Las feministas, que además somos parte del movimiento de derechos humanos, también somos las que colocamos fuertemente estas denuncias, como las denuncias de esterilizaciones forzadas [durante la dictadura de Alberto Fujimori], por ejemplo. Uno de los promotores de la ley contra las ONG es el señor [Alejandro] Aguinaga, hoy senador, que fue ministro de Salud cuando las esterilizaciones forzadas en el país, y es uno de los señalados, que tiene procesos y que quiere bloquear justamente los procesos que le competen a él enfrentar. Entonces, estamos en una época de impunidad. Aun así, viendo lo positivo, hay mucha convicción en las defensoras de derechos de continuar. Pero, evidentemente, para continuar en adecuadas condiciones, necesitamos un mayor apoyo de parte de la cooperación.

En este escenario hostil, ¿qué estrategias pueden activar los feminismos en Perú, y en América Latina en general, para hacerles frente a estos sectores?

Hay varias estrategias, pero una es juntarnos, intercambiar sobre qué es lo que nos está sucediendo para pensar estrategias conjuntas, ser solidarias entre nuestros países, porque que esté pasando en Paraguay, Nicaragua, El Salvador, Perú… no son casos aislados, sino que es algo que va avanzando. La amenaza primero estuvo en Nicaragua y en El Salvador, luego eso ha ido a Paraguay, Perú, Bolivia, luego Colombia, Argentina; o sea, esto va a ir avanzando. Entonces fijarse en esta situación tiene que ver con la solidaridad regional feminista, pero también con un cuidado propio de lo que puede llegar a pasar en otros países de la región.

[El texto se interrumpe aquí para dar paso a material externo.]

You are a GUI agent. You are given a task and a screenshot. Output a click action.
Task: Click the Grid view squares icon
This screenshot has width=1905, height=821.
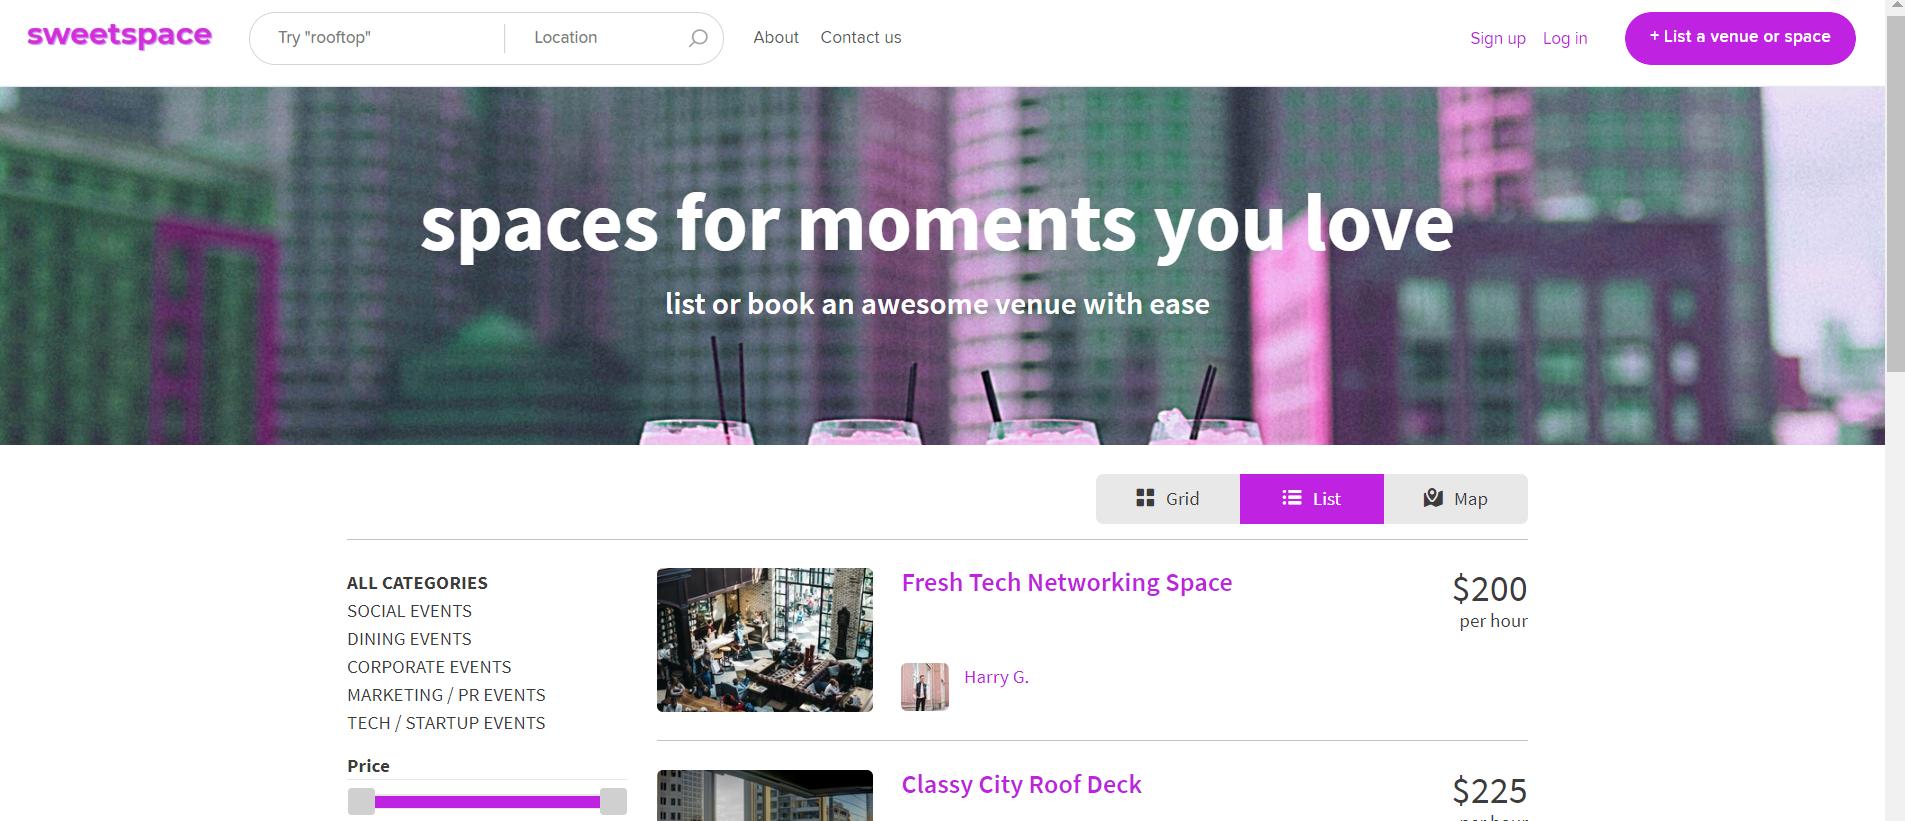tap(1145, 498)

Por otro lado, es fundamental seguir teniendo diálogos con los estados democráticos que todavía puedan preocuparse por preservar valores fundamentales como la igualdad y la no discriminación. Seguir respaldando el sistema de Naciones Unidas también es clave, así como el análisis continuo de las salidas legales y, por supuesto, seguir construyendo movimiento.